A circle of radius 5 units has diameter along the angle bisector of the lines $x+y=2$ and  $x-y=2$  & chord of contact from origin makes an angle of  ${45}^{\circ }$ with the positive direction of x-axis. If the equation of the circle is ${(x+\alpha )}^2+{(y+\beta )}^2=5^2$ then find  $|\alpha -\beta |$

Obviously angle bisectors are  $x=2$  and  $y=0$ . Now centre cannot lies on  $y=0$   because their chord of contact from origin will always be parallel to y-axis.

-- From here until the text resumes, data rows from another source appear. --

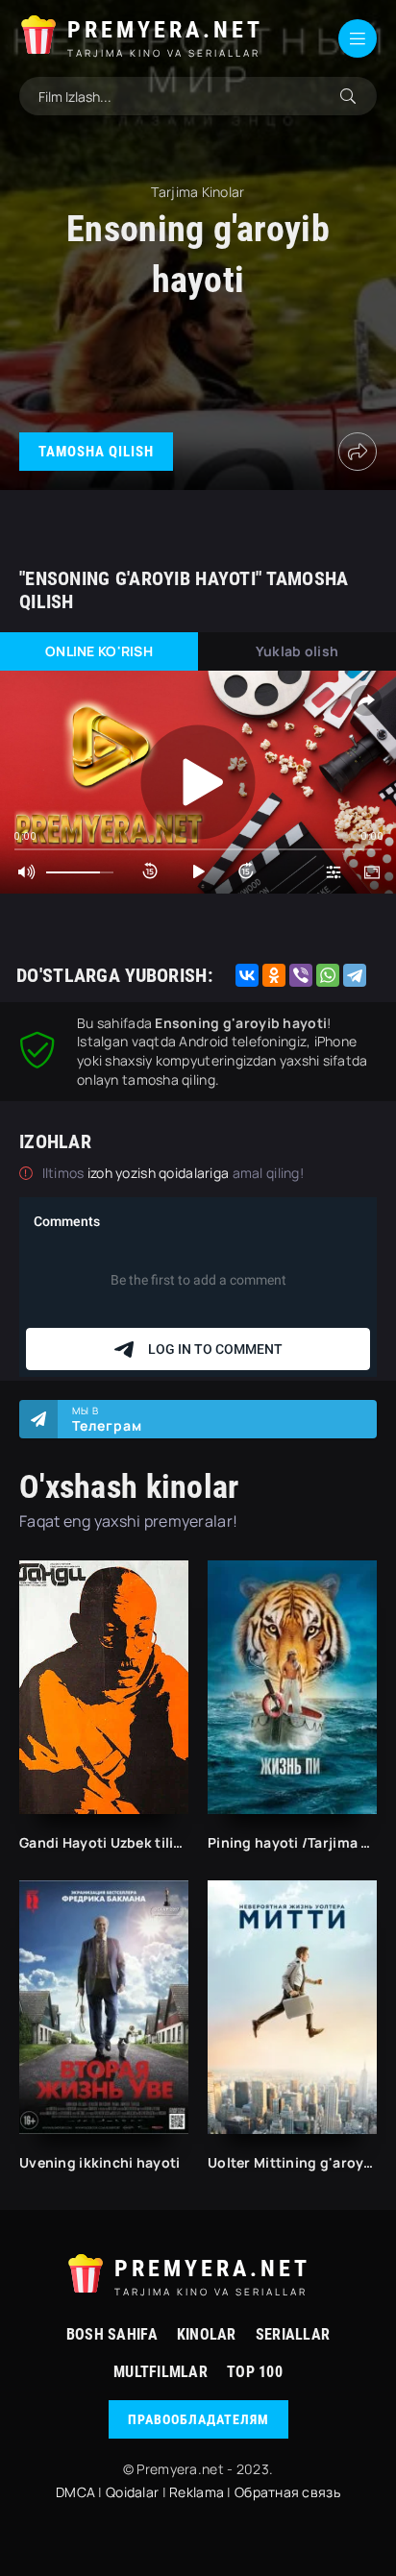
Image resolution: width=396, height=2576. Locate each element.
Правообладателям (198, 2419)
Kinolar (206, 2334)
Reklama (196, 2492)
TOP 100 (255, 2372)
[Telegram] (354, 975)
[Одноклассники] (273, 975)
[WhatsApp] (327, 975)
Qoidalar (132, 2492)
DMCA (75, 2492)
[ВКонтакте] (247, 975)
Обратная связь (287, 2492)
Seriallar (293, 2334)
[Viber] (300, 975)
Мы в (107, 1419)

So let the centre is  $(2,\alpha )$  then equation of circle will be

$\begin{array}{rr} & {(x-2)}^2+{(y-\alpha )}^2=5^2\\ & \Rightarrow x^2+y^2-4x-2\alpha y-21=0\end{array}$

Now chord of contact is

$\begin{array}{rr} & -4\frac{x}{2}-2\alpha \frac{y}{2}+{\alpha }^2-21=0\Rightarrow 2x+\alpha y-{\alpha }^2+21=0\\ & now -\frac{2}{\alpha }=1\Rightarrow \alpha =-2\end{array}$

So equation of circle is   ${(x-2)}^2+{(y+2)}^2=5^2$.